Bisnis.com, JAKARTA – Pengembang menilai tren penurunan kinerja pasar properti pada tahun lalu bukan hanya disebabkan karena tahun politik, tetapi juga karena daya beli masyarakat yang melemah.
Sekretaris Jenderal DPP Persatuan Perusahaan Real Estat Indonesia (REI) Amran Nukman mengatakan bahwa pasar properti sepanjang 2019 hanya bertumbuh di bawah 5 persen atau di bawah pertumbuhan ekonomi nasional.
Adapun, pada 2020 diperkirakan pertumbuhannya bisa naik meskipun tidak akan menyentuh dua digit. Sentimen positifnya adalah karena sudah tidak ada penghalang yang berarti sehingga pasar properti diharapkan bisa tumbuh 7 persen hingga 8 persen di tahun ini.
Amran menyebut salah satu yang menjadi hambatan terhadap pertumbuhan properti adalah daya beli masyarakat. Menurutnya, turunnya transaksi pembelian rumah bukan karena masyarakat tidak mau membeli, tetapi karena tidak mampu sehingga tidak menjadikannya prioritas.
“Penghasilan masyarakat ini meskipun naik tetapi tidak besar, sedangkan harga-harga kebutuhan sehari-hari naiknya melejit. Sehingga uang bulanan itu habis untuk biaya-biaya dan menyebabkan kesulitan untuk disisakan demi menyicil rumah,” kata Amran, ditemui di Jakarta, Kamis (6/2/2020).

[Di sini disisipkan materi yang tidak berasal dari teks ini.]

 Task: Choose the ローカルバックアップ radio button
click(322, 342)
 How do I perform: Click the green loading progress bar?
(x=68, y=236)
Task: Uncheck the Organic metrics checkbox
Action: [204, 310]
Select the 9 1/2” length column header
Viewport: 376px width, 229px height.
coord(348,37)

Lebih lanjut, Amran menyatakan pada era baby boomer, penghasilan yang didapat sesuai upah minimum sepertiganya masih bisa disisakan untuk untuk menyicil rumah, tetapi sekarang biaya sehari-hari menjadi mahal. Hal itulah yang menyebabkan daya beli properti menurun.
Baca Juga
“Kalau tidak ada hambatan yang berarti harapannya tahun ini bisa tumbuh signifikan, walaupun kami tidak ambisius bisa setinggi tahun 2013-2014,” ucapnya.
Dia memprediksi daya beli yang cukup baik kemungkinan akan terjadi di daerah-daerah tertentu yang kenaikan upahnya lebih dari 8 persen seperti di Bekasi dan Karawang.
Lebih lanjut, Amran menyatakan apabila dengan kondisi daya beli yang lesu seperti tahun lalu saja pengembang masih bisa bertahan, maka tahun ini seharusnya juga bisa. Salah satu strategi yang bisa dilakukan adalah dengan melakukan penyesuaian harga.
“Karena menyasar daya beli, harganya harus disesuaikan. Memang kami pengembang tidak ada yang mau turun, jadi caranya banyakin promo dan diskonnya. Harganya sama tetapi diskonnya naik dari 5 persen jadi 7 persen atau sampai 12 persen. Sehingga harga yang dibayarkan dan terjangkau bagi pembeli,” ungkapnya.
Untuk mendukung peningkatan daya beli, imbuhnya, asosiasi pengembang juga mengharapkan tambahan dukungan dari berbagai pihak lainnya seperti pemerintah yang menyiapkan fasilitasnya, perbankan dengan program kredit yang menarik, serta dari calon konsumen sendiri yang harus diedukasi.